如何格式化路径中所有文件的 XML 结构

问题描述 投票:0回答:1

我想转换此 XML:

<soapenv:Envelope xmlns:soapenv="http://schemas.xmlsoap.org/soap/envelope/" xmlns:bsvc="urn:com.workday/bsvc">
   <soapenv:Header>
      <bsvc:Workday_Common_Header>
         <!--Optional:-->
         <bsvc:Include_Reference_Descriptors_In_Response>?</bsvc:Include_Reference_Descriptors_In_Response>
      </bsvc:Workday_Common_Header>
   </soapenv:Header>
   <soapenv:Body>
      <bsvc:Gender_Data bsvc:version="?">
         <!--Optional:-->
         <bsvc:Country_Reference bsvc:Descriptor="?">
            <!--Zero or more repetitions:-->
            <bsvc:ID bsvc:type="?">?</bsvc:ID>
         </bsvc:Country_Reference>
         <!--You have a CHOICE of the next 2 items at this level-->
         <!--Optional:-->
         <bsvc:Is_Female>?</bsvc:Is_Female>
         <!--Optional:-->
         <bsvc:Is_Male>?</bsvc:Is_Male>
         <bsvc:Gender_Description>?</bsvc:Gender_Description>
         <bsvc:Gender_Code>?</bsvc:Gender_Code>
         <!--Optional:-->
         <bsvc:Inactive>?</bsvc:Inactive>
      </bsvc:Gender_Data>
   </soapenv:Body>
</soapenv:Envelope>

至:

<bsvc:Gender_Data bsvc:version="?" xmlns:soapenv="http://schemas.xmlsoap.org/soap/envelope/" xmlns:bsvc="urn:com.workday/bsvc">
    
    <bsvc:Country_Reference bsvc:Descriptor="?">

        <bsvc:ID bsvc:type="?">?</bsvc:ID>
    </bsvc:Country_Reference>

    <bsvc:Is_Female>?</bsvc:Is_Female>

    <bsvc:Is_Male>?</bsvc:Is_Male>
    <bsvc:Gender_Description>?</bsvc:Gender_Description>
    <bsvc:Gender_Code>?</bsvc:Gender_Code>

    <bsvc:Inactive>?</bsvc:Inactive>
</bsvc:Gender_Data>

基本上删除前8行和后2行。删除所有注释的节点并将属性

xmlns:soapenv="http://schemas.xmlsoap.org/soap/envelope/"
xmlns:bsvc="urn:com.workday/bsvc"
附加到第一个节点/根节点。

我尝试了这段代码,但遇到了前缀问题。

import os
import xml.etree.ElementTree as ET

# Specify the directory path where your XML files are located
directory_path = '/Users/File_Path/'

# Define the namespace mappings
namespaces = {
    'soapenv': 'http://schemas.xmlsoap.org/soap/envelope/',
    'bsvc': 'urn:com.workday/bsvc'
}

# Iterate through the XML files in the directory and process them
for filename in os.listdir(directory_path):
    if filename.endswith('.xml'):
        # Construct the full file path
        file_path = os.path.join(directory_path, filename)

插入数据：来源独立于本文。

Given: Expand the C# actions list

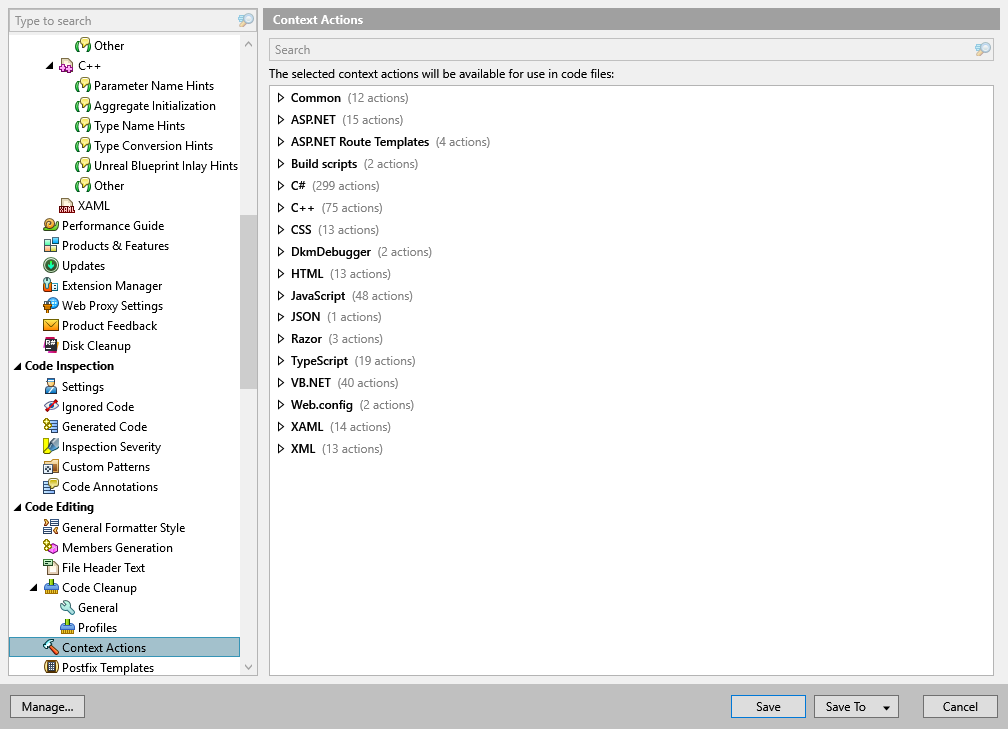Looking at the screenshot, I should 282,185.
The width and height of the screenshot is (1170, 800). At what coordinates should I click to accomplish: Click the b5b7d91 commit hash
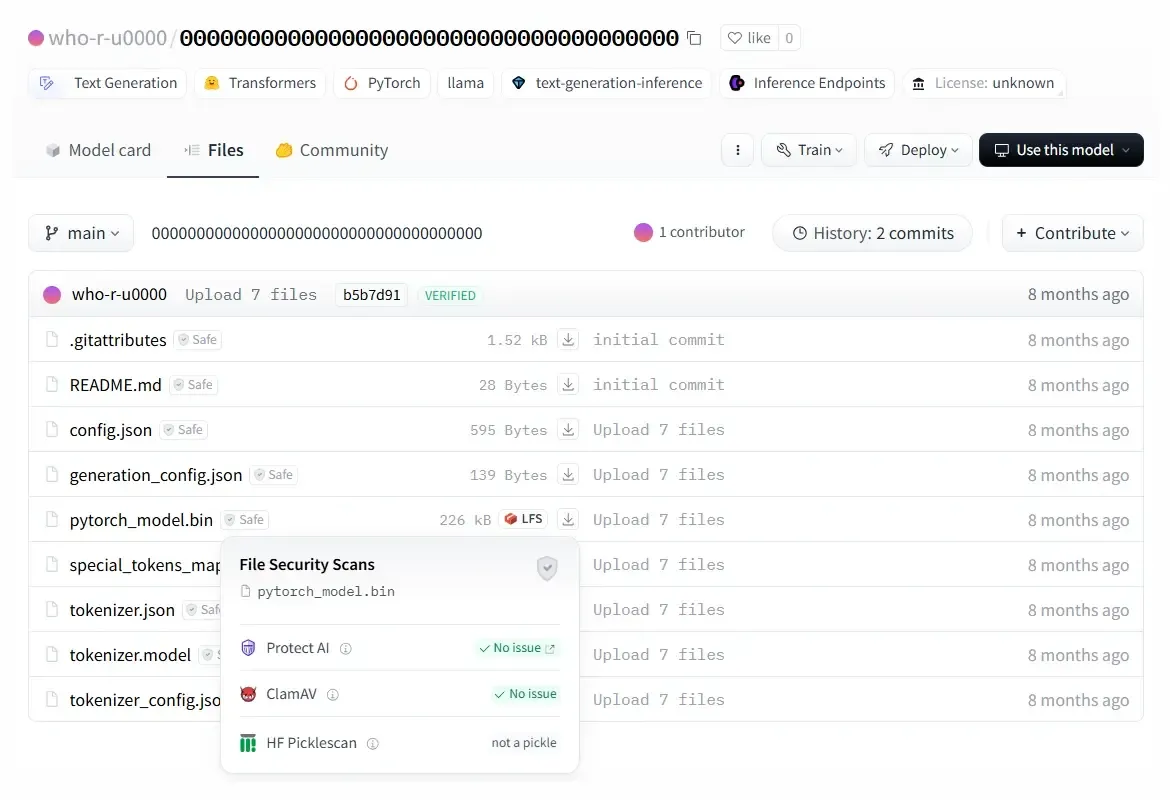(x=371, y=295)
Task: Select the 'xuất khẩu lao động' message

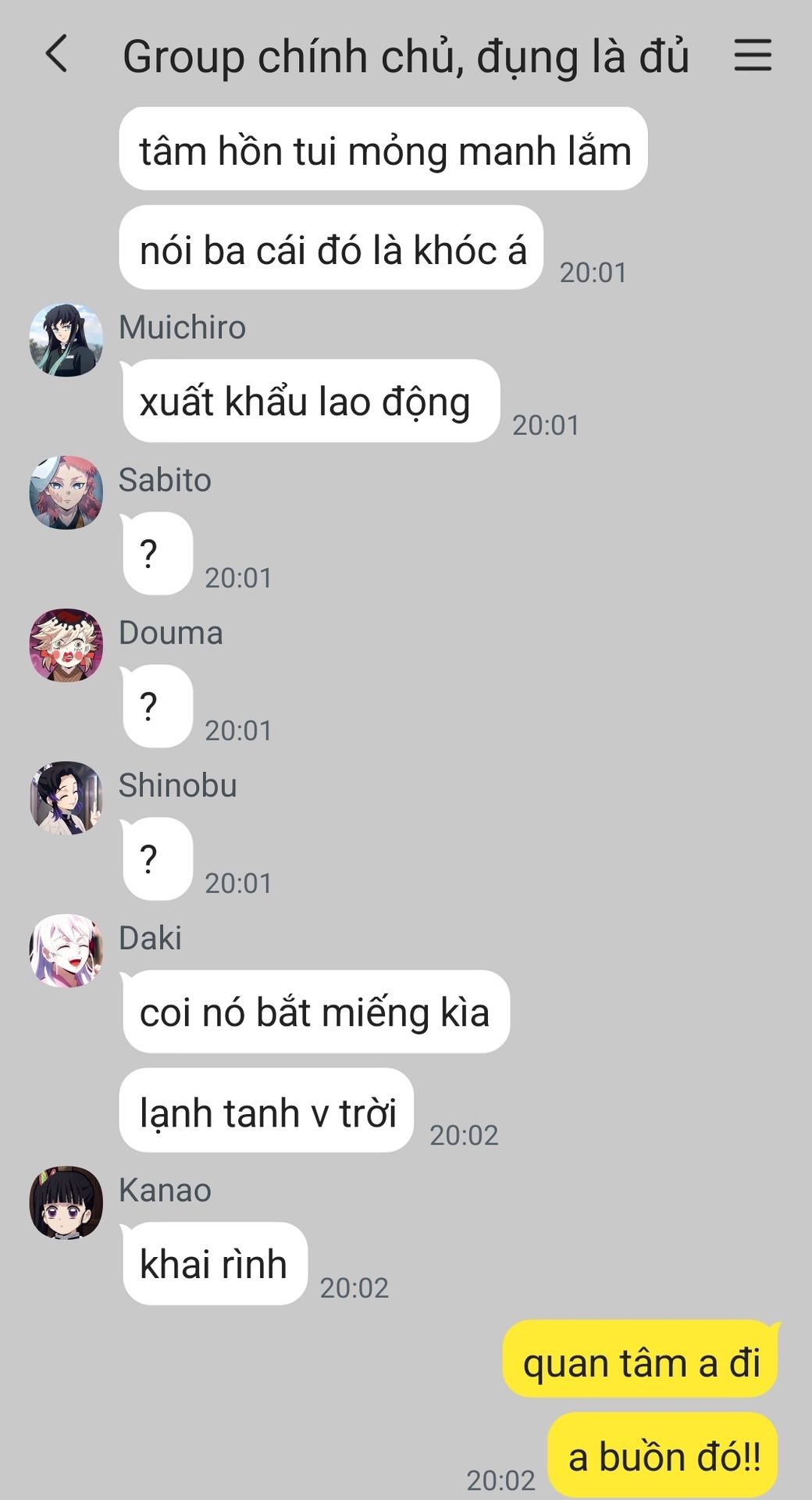Action: click(x=309, y=401)
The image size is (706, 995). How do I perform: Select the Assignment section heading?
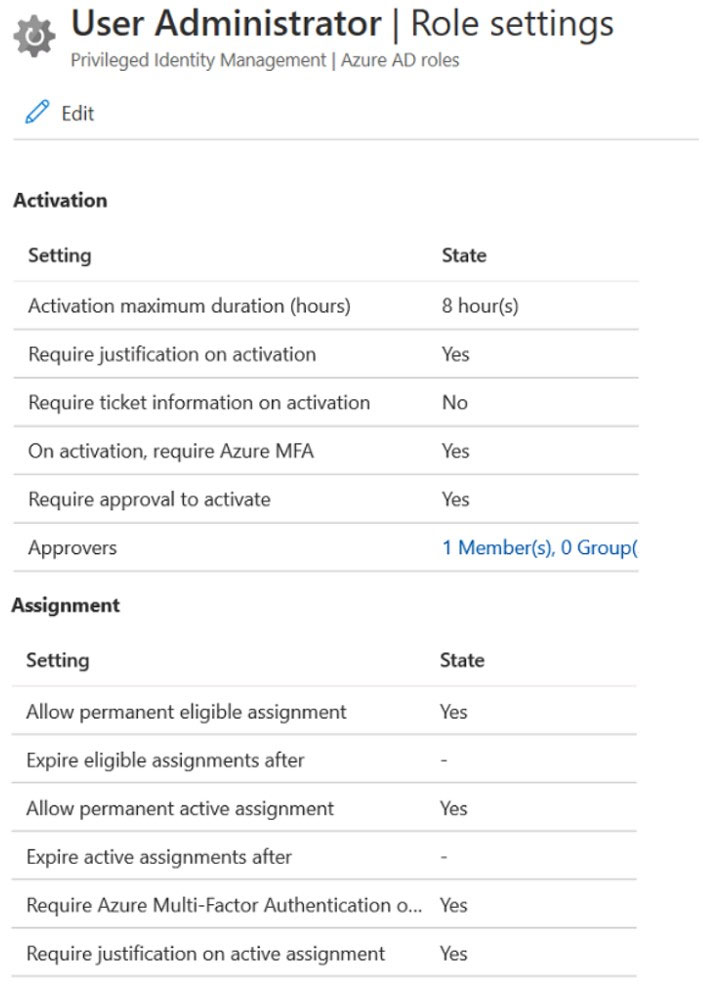coord(65,605)
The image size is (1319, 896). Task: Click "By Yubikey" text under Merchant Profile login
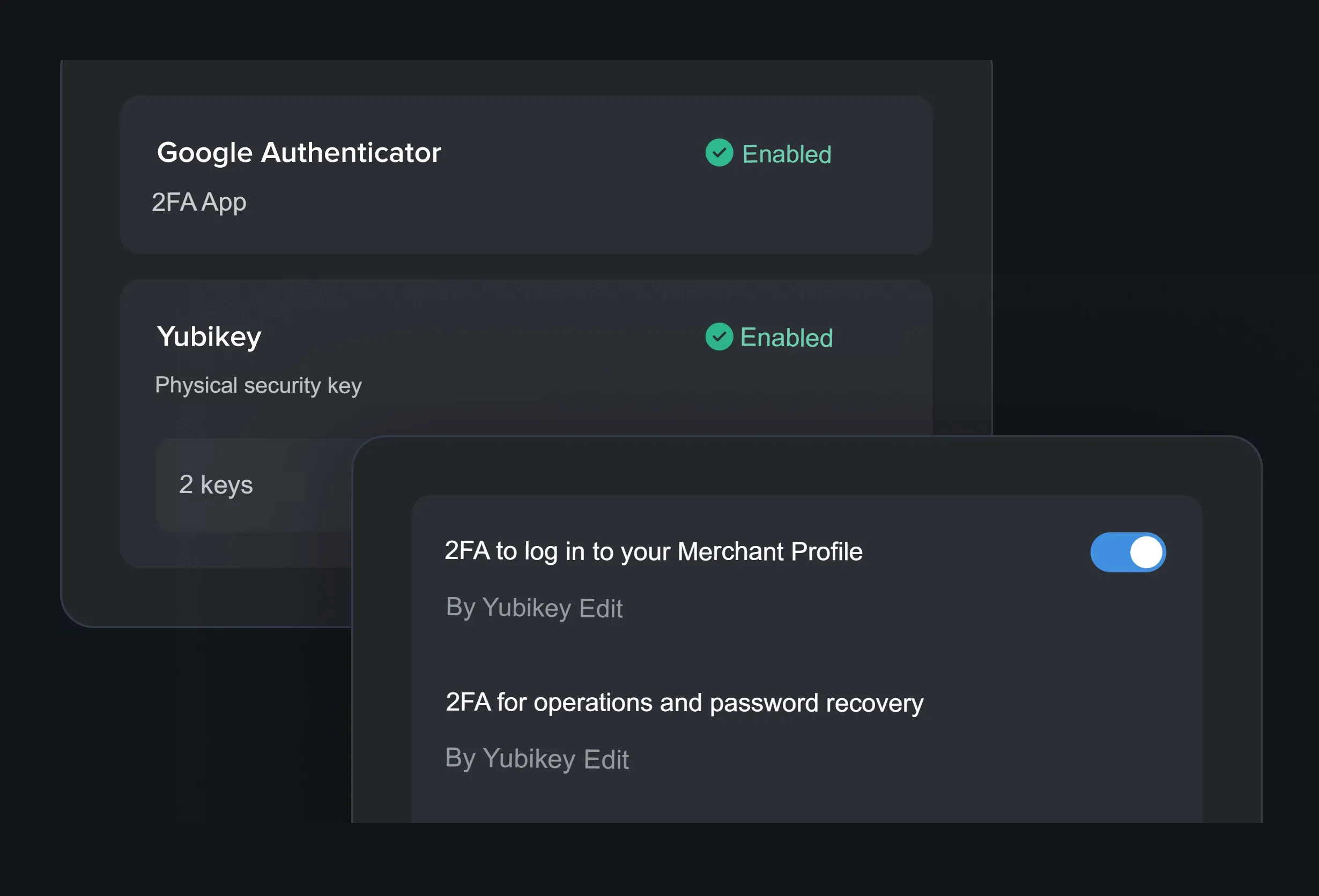point(508,608)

        # Read the XML content from the file
        with open(file_path, 'r') as file:
            xml_lines = file.readlines()

        # Remove the first 8 lines and last 2 lines
        modified_lines = xml_lines[8:-2]

        # Join the modified lines back into a string
        modified_xml = ''.join(modified_lines)

        # Create a new root element with namespace declarations
        root = ET.Element('{http://schemas.xmlsoap.org/soap/envelope/}Envelope', nsmap=namespaces)

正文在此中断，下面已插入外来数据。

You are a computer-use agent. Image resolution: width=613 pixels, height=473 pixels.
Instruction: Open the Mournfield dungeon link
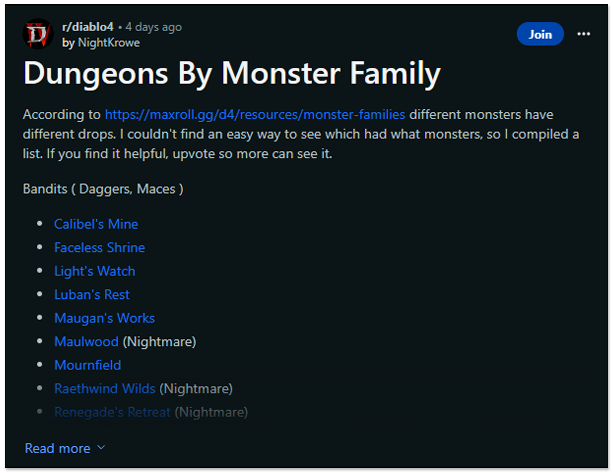87,365
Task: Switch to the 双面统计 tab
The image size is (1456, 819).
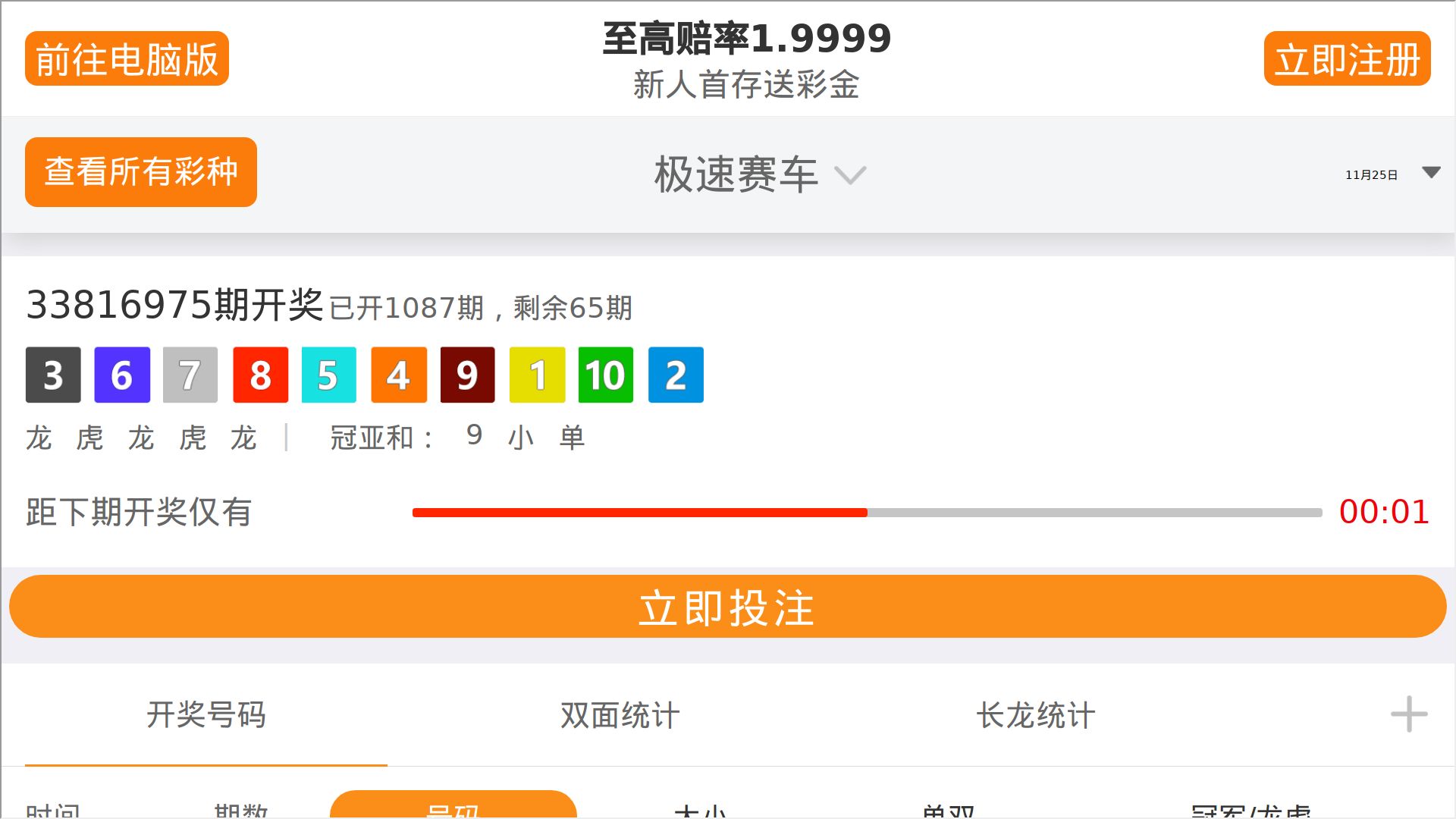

        # Parse the modified XML content and append it to the new root
        modified_root = ET.fromstring(modified_xml)
        root.extend(modified_root)

        # Remove all commented nodes
        for elem in root.iter():
            for child in elem:
                if child.tag == ET.Comment:
                    elem.remove(child)

        # Convert the modified XML back to a string
        modified_xml = ET.tostring(root, encoding='utf8').decode()

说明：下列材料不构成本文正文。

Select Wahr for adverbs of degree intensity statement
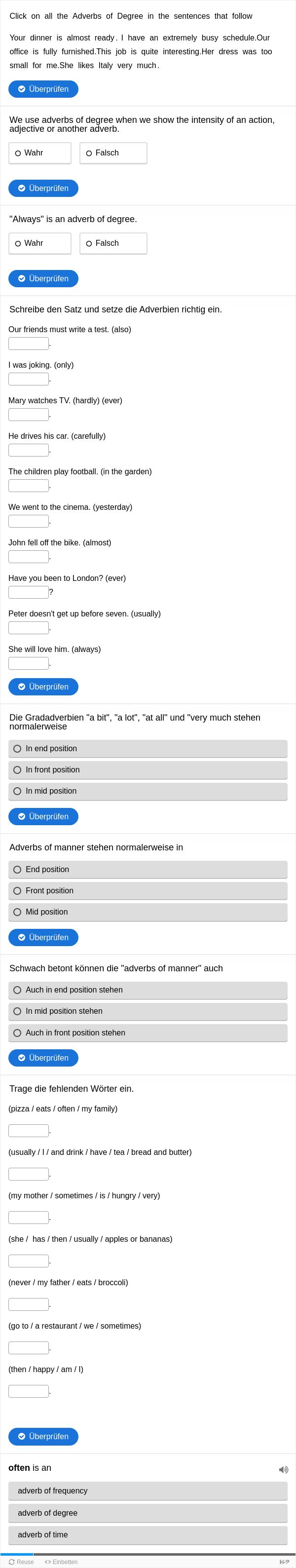point(39,153)
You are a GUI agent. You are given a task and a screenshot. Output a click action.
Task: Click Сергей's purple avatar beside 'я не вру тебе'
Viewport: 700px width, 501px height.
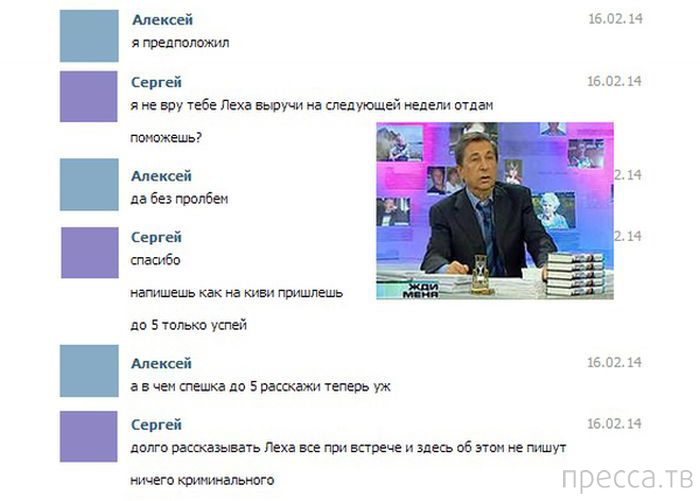pyautogui.click(x=89, y=96)
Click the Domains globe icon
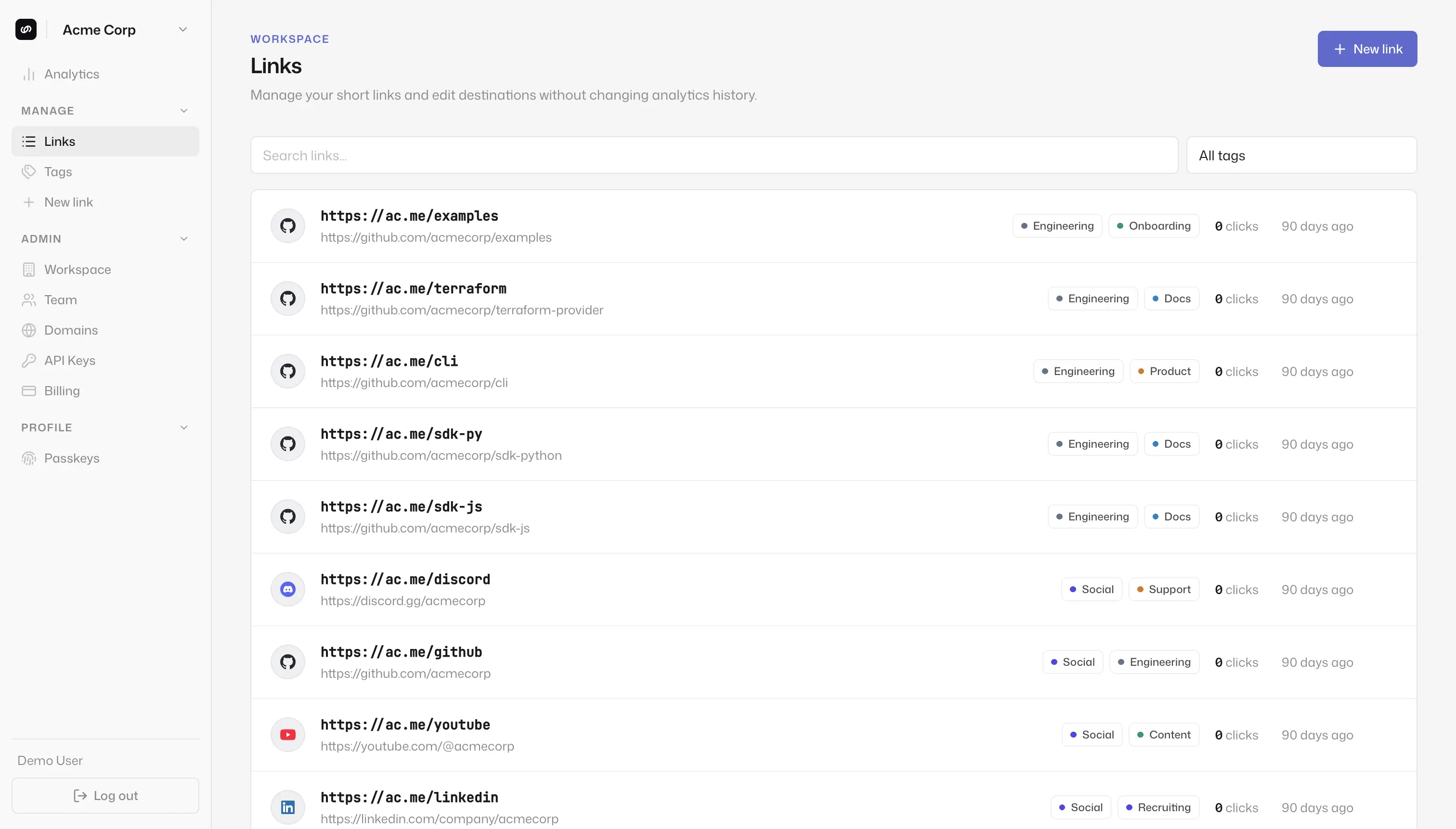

        # Overwrite the original file with the modified content
        with open(file_path, 'w') as file:
            file.write(modified_xml)

        print(f"Processed and overwritten: {file_path}")
python xml lxml
1个回答
0
投票

为什么不查找性别数据,只将结果提取到文件中:

import xml.etree.ElementTree as ET
from io import StringIO

xml_tree = """<soapenv:Envelope xmlns:soapenv="http://schemas.xmlsoap.org/soap/envelope/" xmlns:bsvc="urn:com.workday/bsvc">
   <soapenv:Header>
      <bsvc:Workday_Common_Header>
         <!--Optional:-->
         <bsvc:Include_Reference_Descriptors_In_Response>?</bsvc:Include_Reference_Descriptors_In_Response>
      </bsvc:Workday_Common_Header>
   </soapenv:Header>
   <soapenv:Body>
      <bsvc:Gender_Data bsvc:version="?">
         <!--Optional:-->
         <bsvc:Country_Reference bsvc:Descriptor="?">
            <!--Zero or more repetitions:-->
            <bsvc:ID bsvc:type="?">?</bsvc:ID>
         </bsvc:Country_Reference>
         <!--You have a CHOICE of the next 2 items at this level-->
         <!--Optional:-->
         <bsvc:Is_Female>?</bsvc:Is_Female>
         <!--Optional:-->
         <bsvc:Is_Male>?</bsvc:Is_Male>
         <bsvc:Gender_Description>?</bsvc:Gender_Description>
         <bsvc:Gender_Code>?</bsvc:Gender_Code>
         <!--Optional:-->
         <bsvc:Inactive>?</bsvc:Inactive>
      </bsvc:Gender_Data>
   </soapenv:Body>
</soapenv:Envelope>"""

f = StringIO(xml_tree)

tree = ET.parse(f)
root = tree.getroot()

nsmap= {'soapenv': 'http://schemas.xmlsoap.org/soap/envelope/', 'bsvc': 'urn:com.workday/bsvc'}

ET.register_namespace("soapenv", "http://schemas.xmlsoap.org/soap/envelope/")
ET.register_namespace("bsvc", "urn:com.workday/bsvc")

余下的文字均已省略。